L’enjeu est double : la suprématie sur le marché du foot, bien sûr, mais aussi la domination de la planète sport.  » Nike et Adidas font d’une pierre deux coups, résume Cédric Rossi, analyste de la société d’investissements Aurel-BGC : la publicité offerte par l’événement dope leurs ventes de maillots et de ballons – des articles dont les marges opérationnelles atteignent de 40 à 45 % ! – et bénéficie à l’ensemble de leurs produits.  » Parfait pour relancer une consommation d’articles de sport anémiée par la crise.

Un marché de plus de 4 milliards d’euros

Lors du Mondial 2006, en Allemagne, Adidas a écoulé 1,5 million de tuniques aux couleurs germaniques et 500 000 maillots des Bleus. Cette année, avant même le premier coup de sifflet, l’entreprise de Herzogenaurach a déjà vendu 300 000 maillots estampillés Equipe de France.  » Les deux groupes se livrent une guerre impitoyable pour s’associer avec des clubs et des équipes nationales et acheter, ainsi, de la visibilité médiatique, explique Renaud Vaschalde, responsable du département sport de la société d’études NPD. Entre eux, c’est £il pour £il, dent pour dent. « 

Au rayon des articles de foot (tenues, ballons, chaussures et chaussettes), les deux rivaux sont au coude à coude : Adidas détient 34 % d’un marché évalué à plus de 4 milliards d’euros face à Nike (32 %), pourtant inexistant jusqu’en 1994, loin devant l’allemand Puma (8 %), fournisseur de l’équipe d’Italie, et propriétaire depuis trois ans du français PPR.

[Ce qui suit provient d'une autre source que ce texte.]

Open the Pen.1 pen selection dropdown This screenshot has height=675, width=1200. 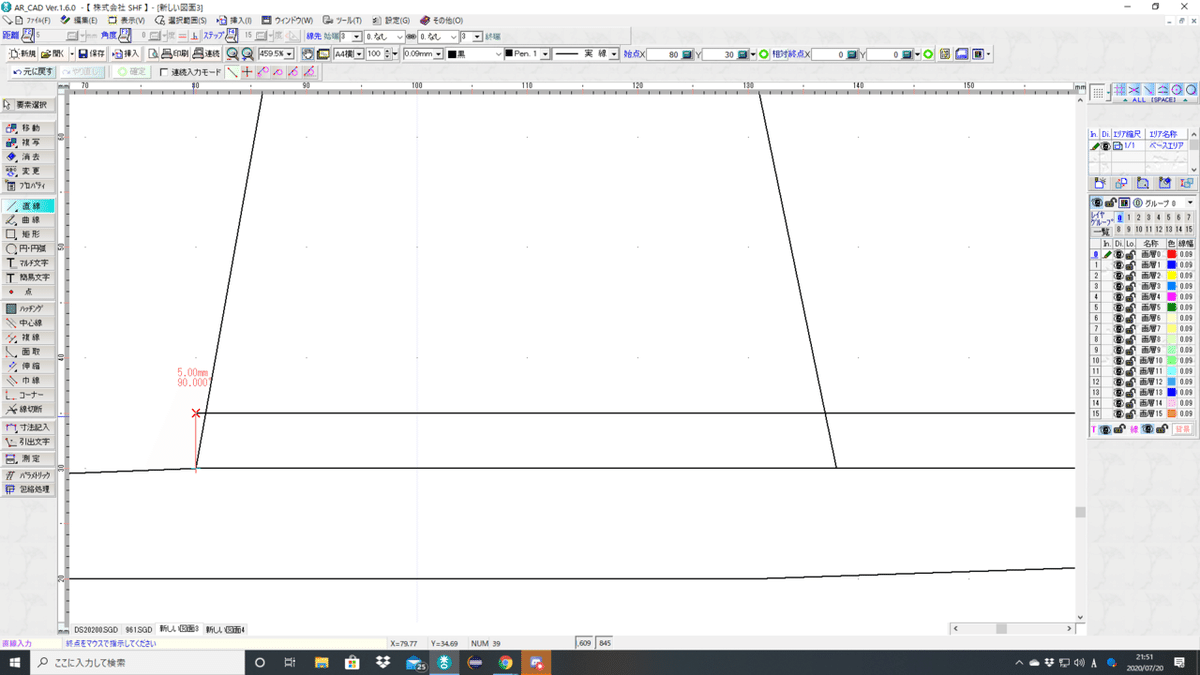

Econduit par la fédération allemande en 2007 malgré une offre six fois supérieure à celle d’Adidas, Nike n’a pas lésiné pour arracher à Adidas, partenaire de l’équipe de France depuisà 1972, le contrat de fournisseur des Bleus de 2011 à 2018. La marque à la virgule déboursera 42,66 millions d’euros par an, auxquels s’ajouteront une dotation annuelle en équipements de 2,5 millions et des primes de match. Une somme folle, qui fait du maillot des Tricolores le plus cher du monde.